5

I'm self-taught in R and this is my first StackOverflow question. I apologize if this is an obvious issue; please be kind.

Short Version of my Question
I wrote a custom function to calculate the percent change in a variable year over year. I would like to use purrr's map_at function to apply my custom function to a vector of variable names. My custom function works when applied to a single variable, but fails when I chain it using map_a

My custom function

calculate_delta <- function(df, col) {

  #generate variable name
  newcolname = paste("d", col, sep="")

  #get formula for first difference.
  calculate_diff <- lazyeval::interp(~(a + lag(a))/a, a = as.name(col))

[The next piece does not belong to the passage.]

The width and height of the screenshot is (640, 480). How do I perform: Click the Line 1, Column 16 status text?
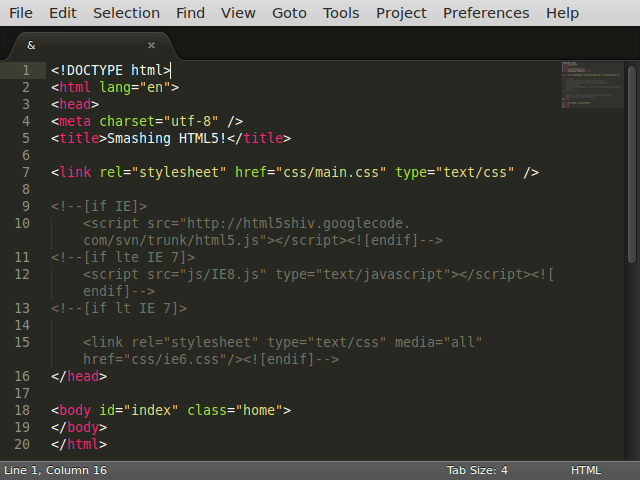click(x=55, y=470)
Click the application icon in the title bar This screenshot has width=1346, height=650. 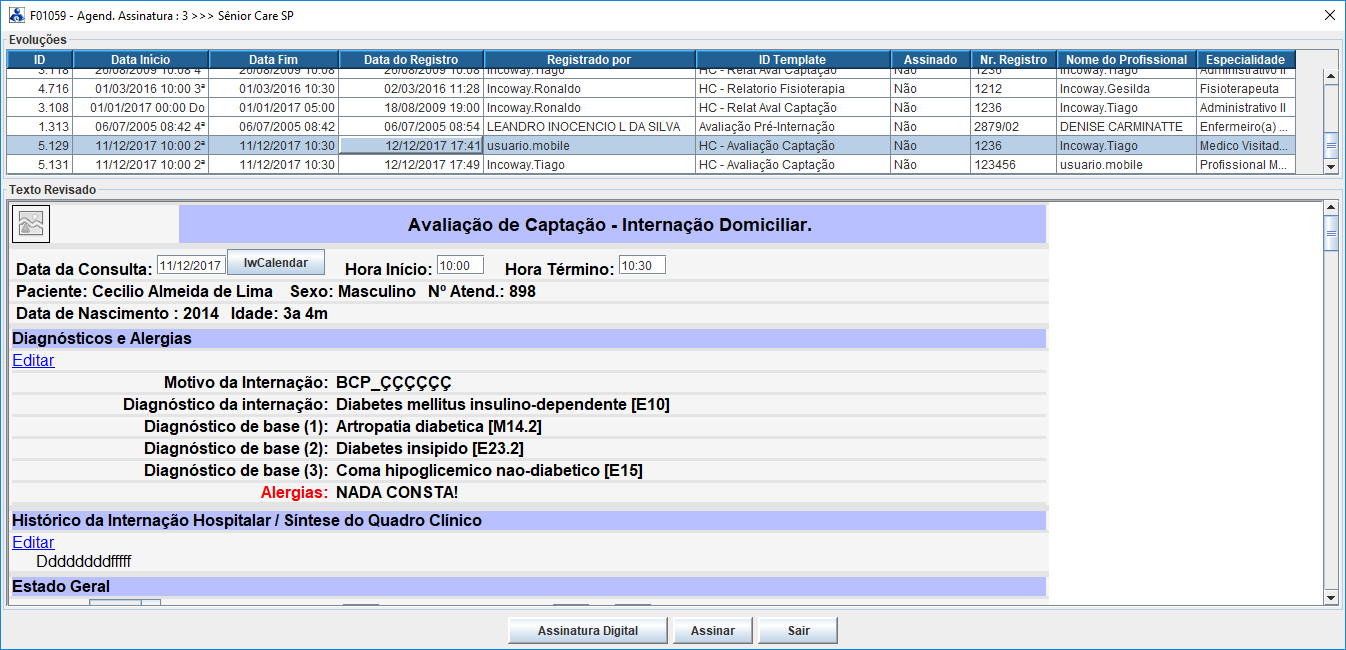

  #pass formula to mutate, name new variable the columname generated above
  df %>% 
        mutate_(.dots = setNames(list(calculate_diff), newcolname)) }

When I apply this function to a single variable in the mtcars dataset, the output is as expected (although obviously the meaning of the result is non-sensical).

calculate_delta(mtcars, "wt")

Attempt to Apply the Function to a Character Vector Using Purrr

I think that I'm having trouble conceptualizing how map_at passes arguments to the function. All of the example snippets I can find online use map_at with functions like is.character, which don't require additional arguments. Here are my attempts at applying the function using purrr.

vars <- c("wt", "mpg")
mtcars %>% map_at(vars, calculate_delta)

This gives me this error message

Error in paste("d", col, sep = "") : argument "col" is missing, with no default

I assume this is because map_at is passing vars as the df, and not passing an argument for col. To get around that issue, I tried the following:

vars <- c("wt", "mpg") 
mtcars %>% map_at(vars, calculate_delta, df = .)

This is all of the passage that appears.